▶ _Given records_
* * * * *

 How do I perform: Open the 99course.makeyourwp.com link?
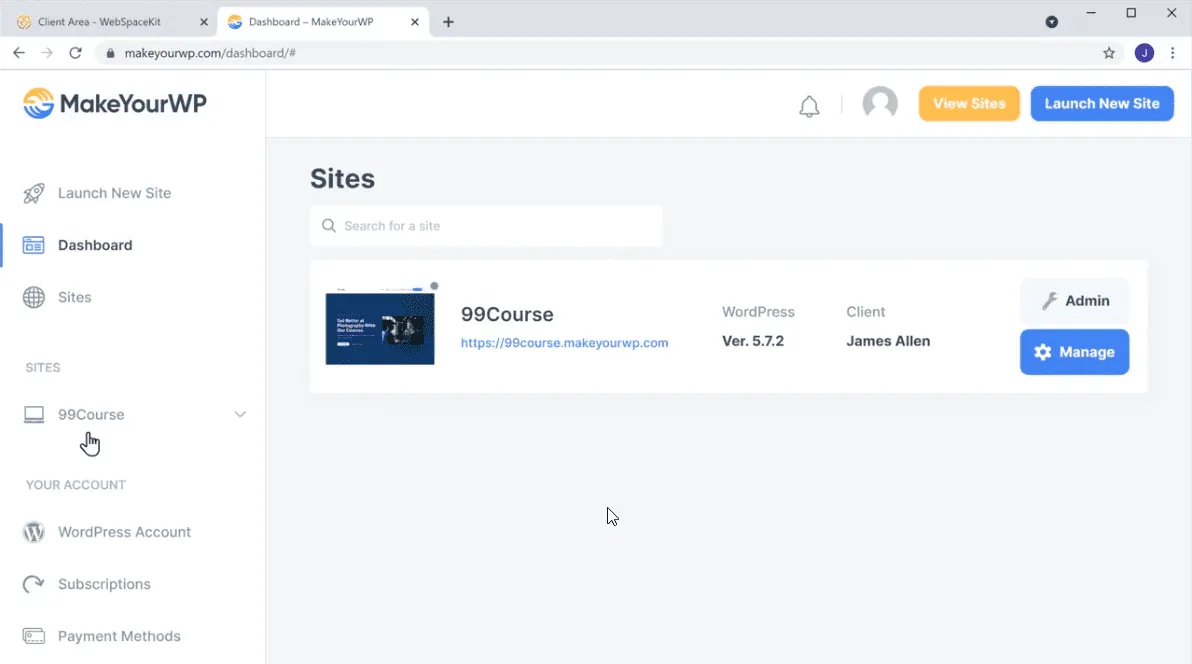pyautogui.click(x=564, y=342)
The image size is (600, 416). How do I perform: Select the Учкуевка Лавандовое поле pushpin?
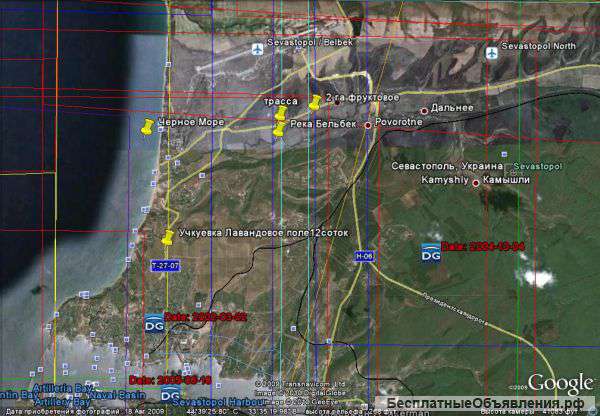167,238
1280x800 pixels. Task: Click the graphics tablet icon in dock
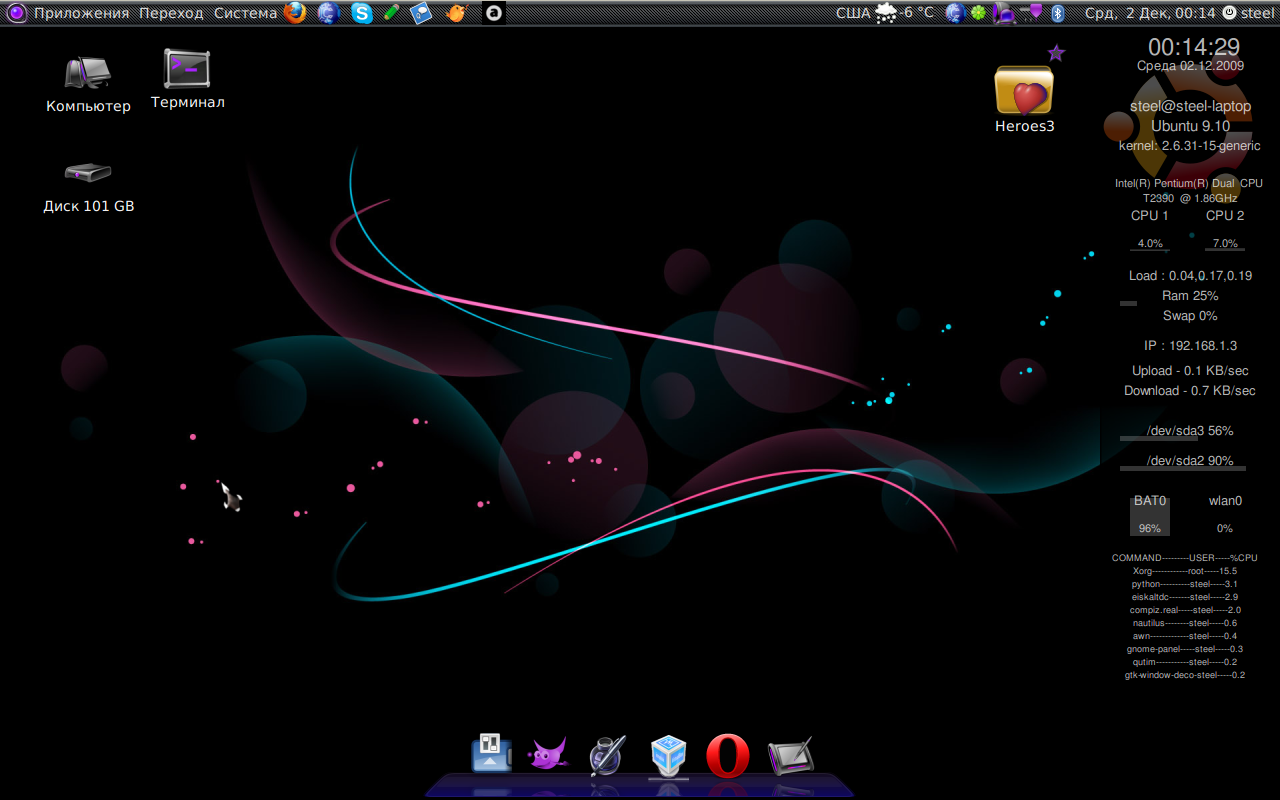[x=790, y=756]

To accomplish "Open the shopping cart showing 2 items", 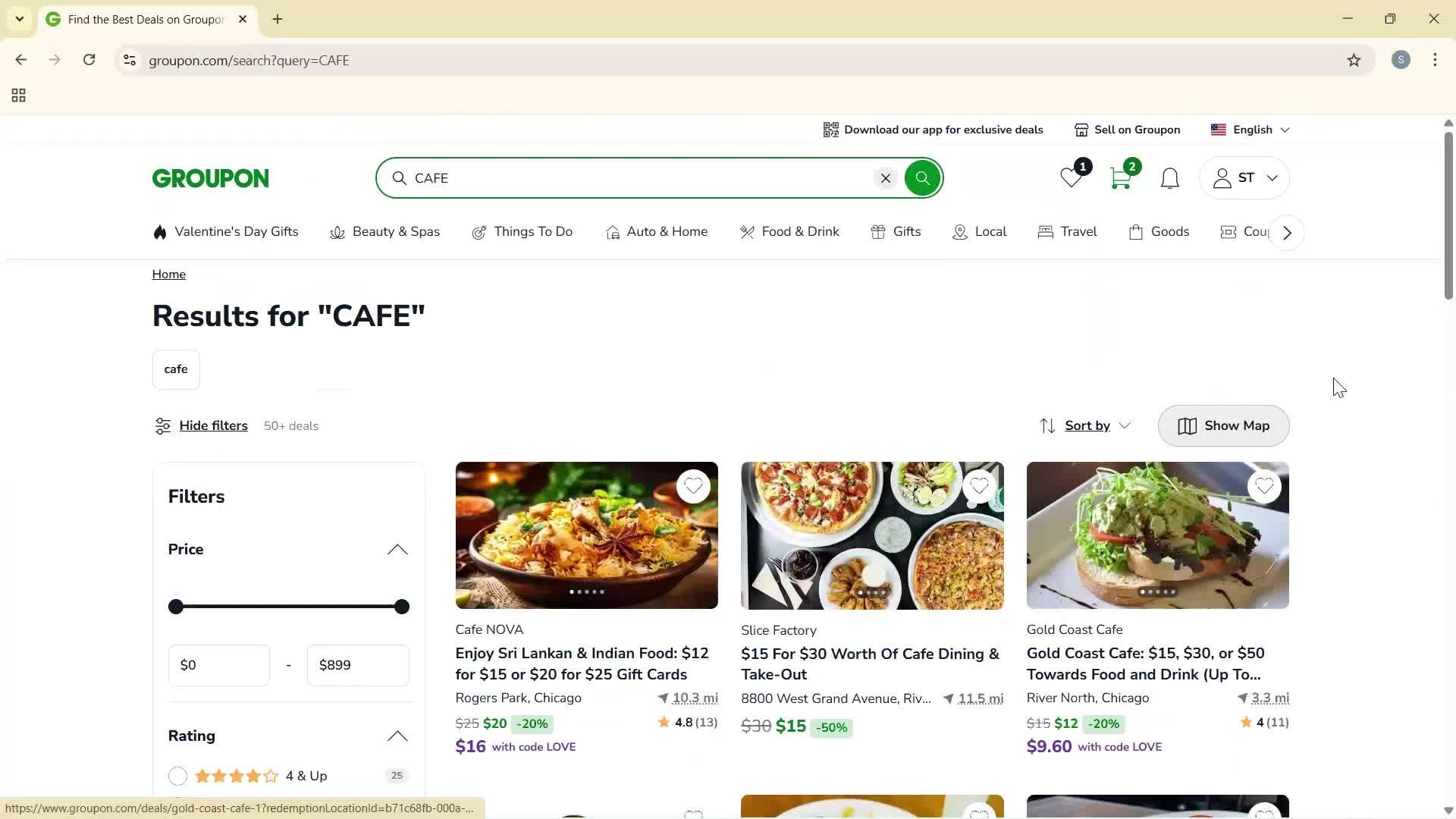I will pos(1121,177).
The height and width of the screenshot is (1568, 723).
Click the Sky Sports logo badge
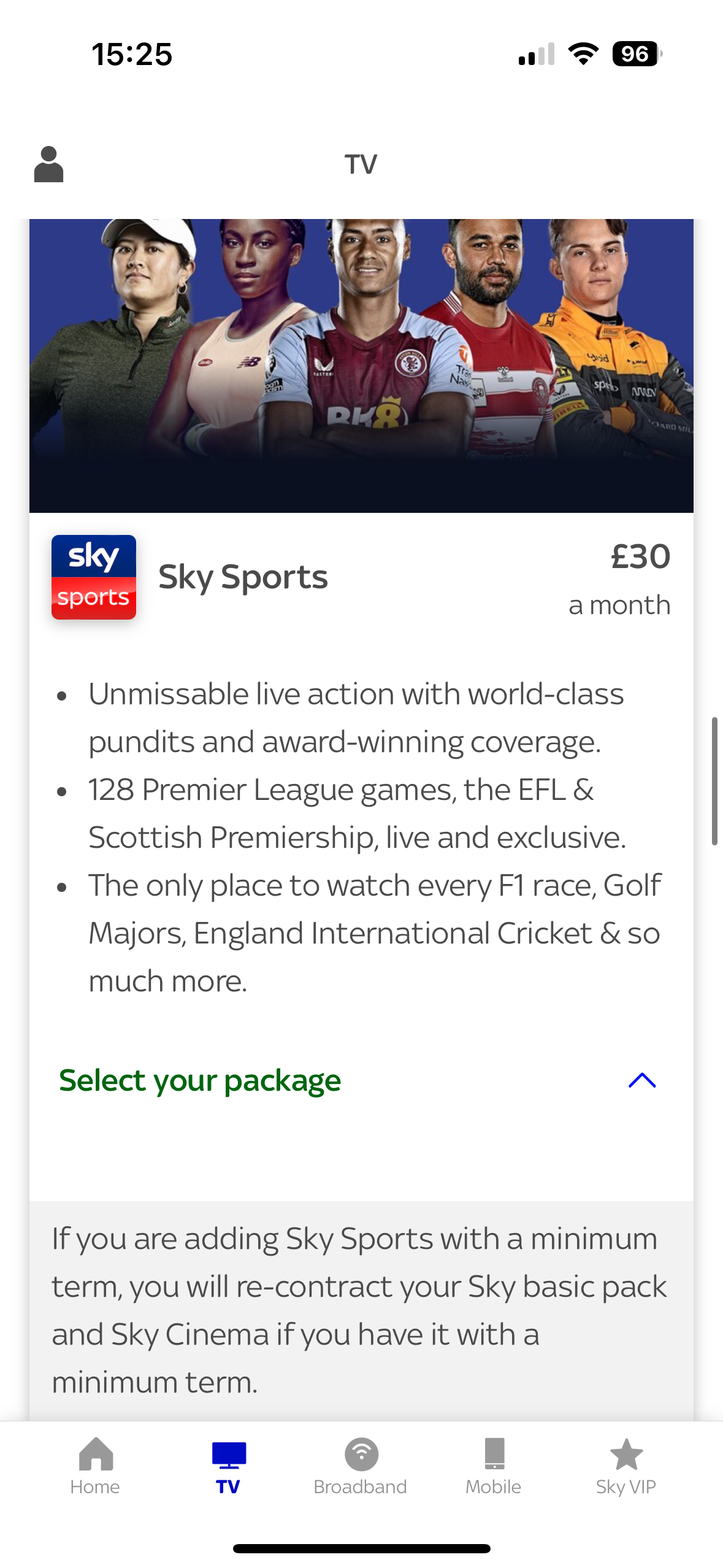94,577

* * * * *

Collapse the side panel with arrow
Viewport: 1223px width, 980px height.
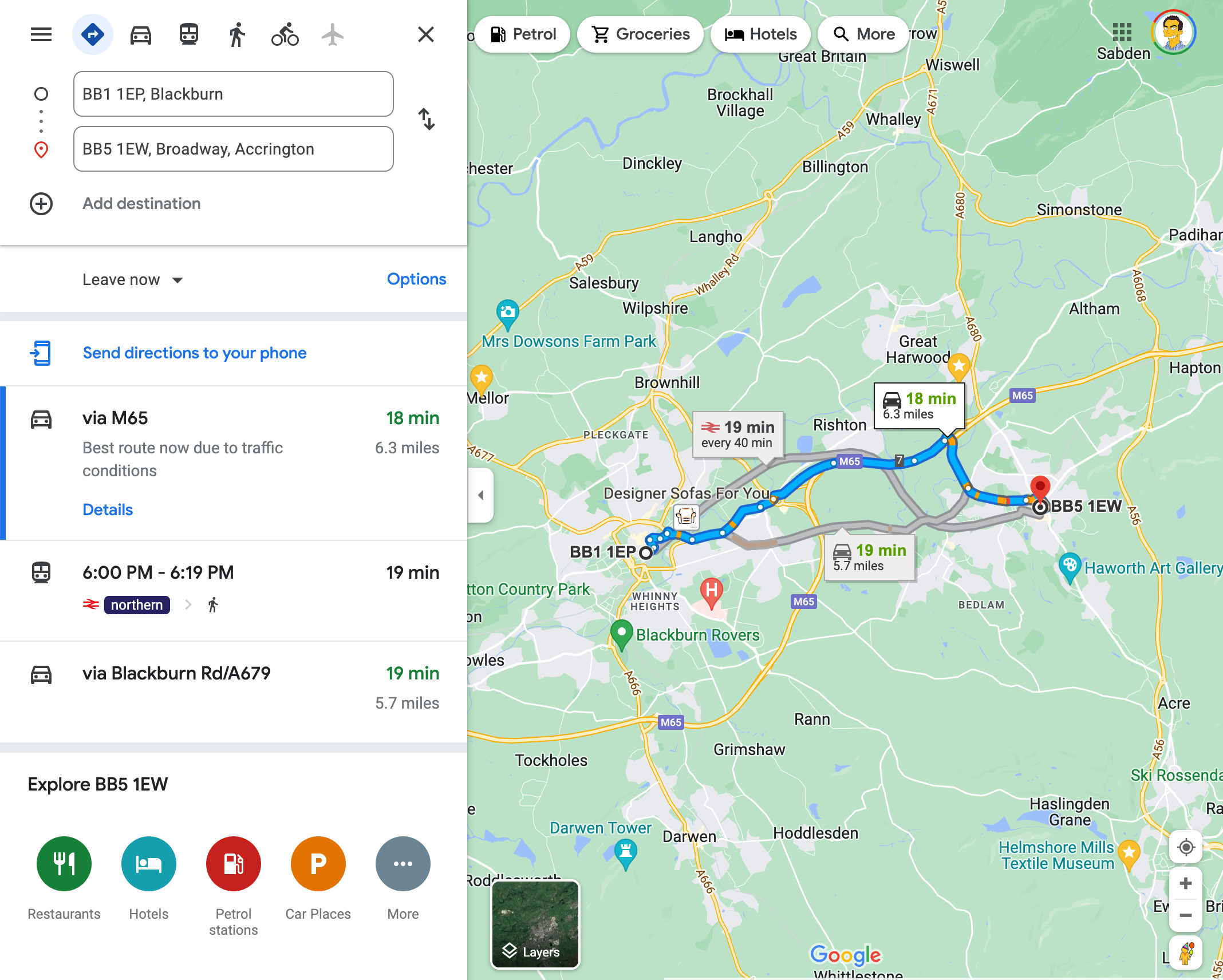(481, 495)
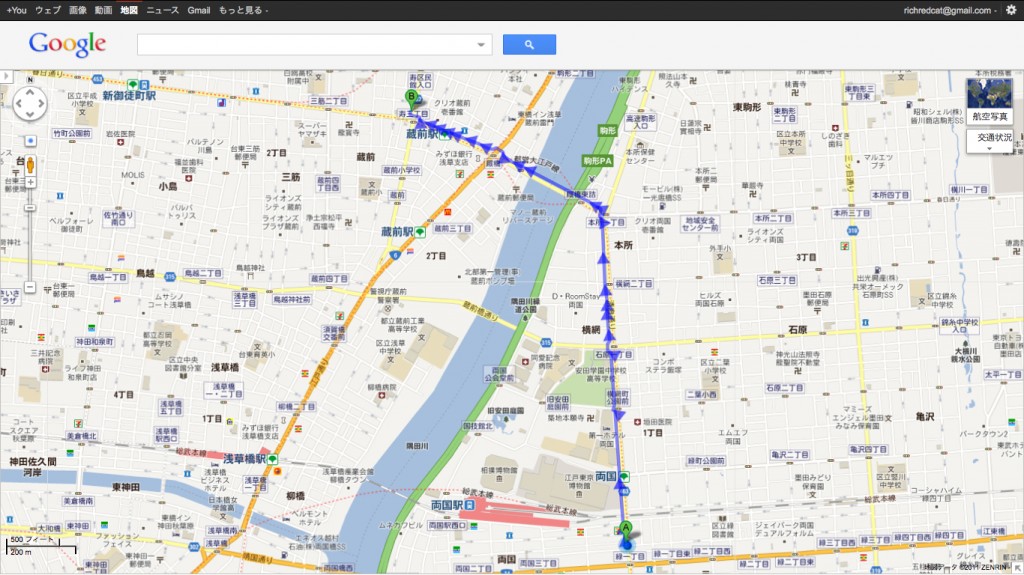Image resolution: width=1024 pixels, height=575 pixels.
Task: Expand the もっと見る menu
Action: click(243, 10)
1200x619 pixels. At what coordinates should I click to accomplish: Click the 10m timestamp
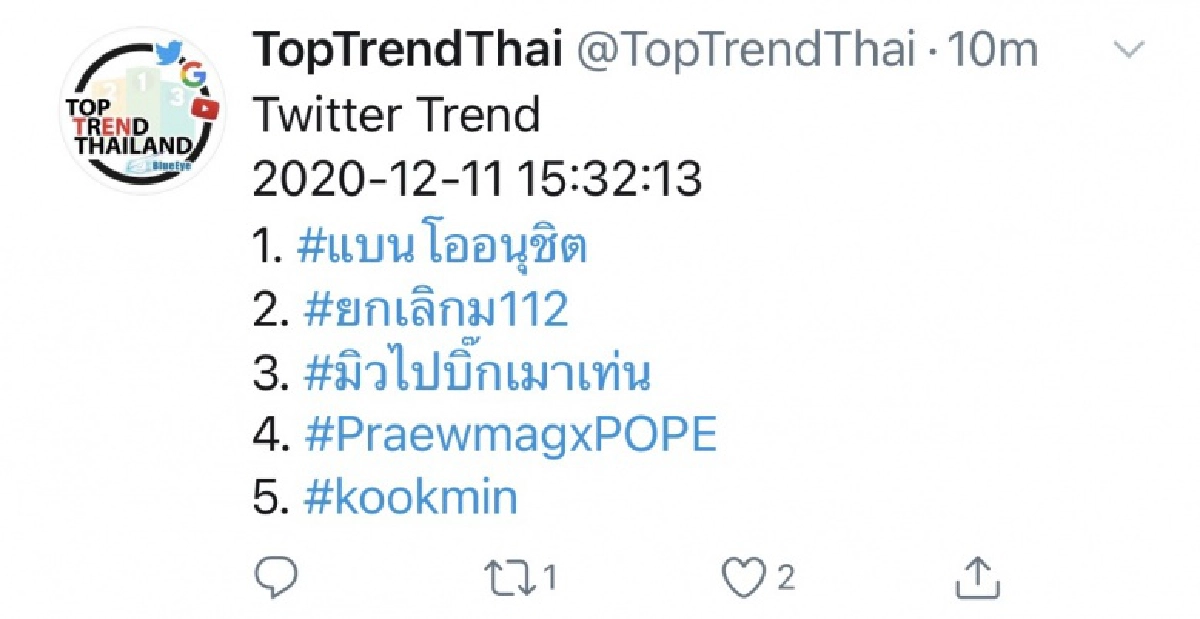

* * * * *

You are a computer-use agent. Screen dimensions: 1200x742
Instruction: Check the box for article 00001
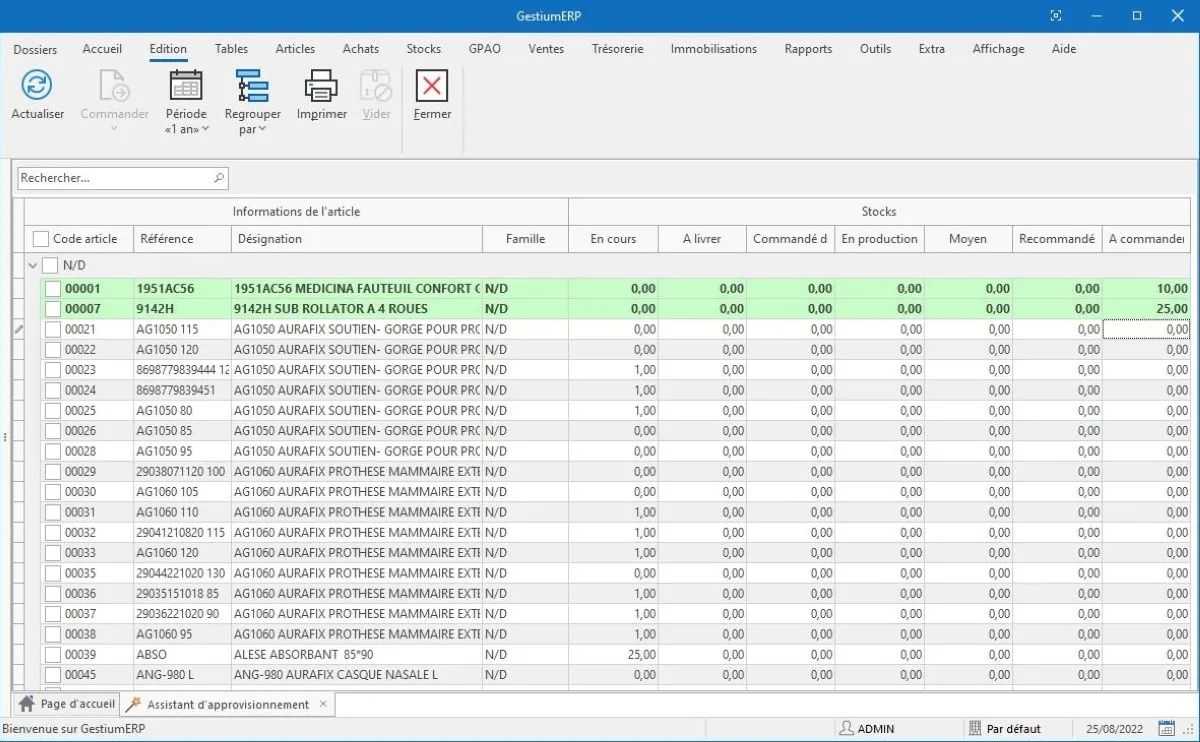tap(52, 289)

* * * * *

▶ _Task objective_
Can you return, word for word, the stretch of the records from the line containing "Collapse the side panel with arrow" through the line containing "1200x619 pixels. At", leaving out the pictures?

▶ _Exercise answer_
Collapse the side panel with arrow
Viewport: 1223px width, 980px height.
(481, 495)
Image resolution: width=1024 pixels, height=575 pixels.
Task: Expand the もっと見る menu
Action: click(243, 10)
1200x619 pixels. At what coordinates should I click to accomplish: Click the 10m timestamp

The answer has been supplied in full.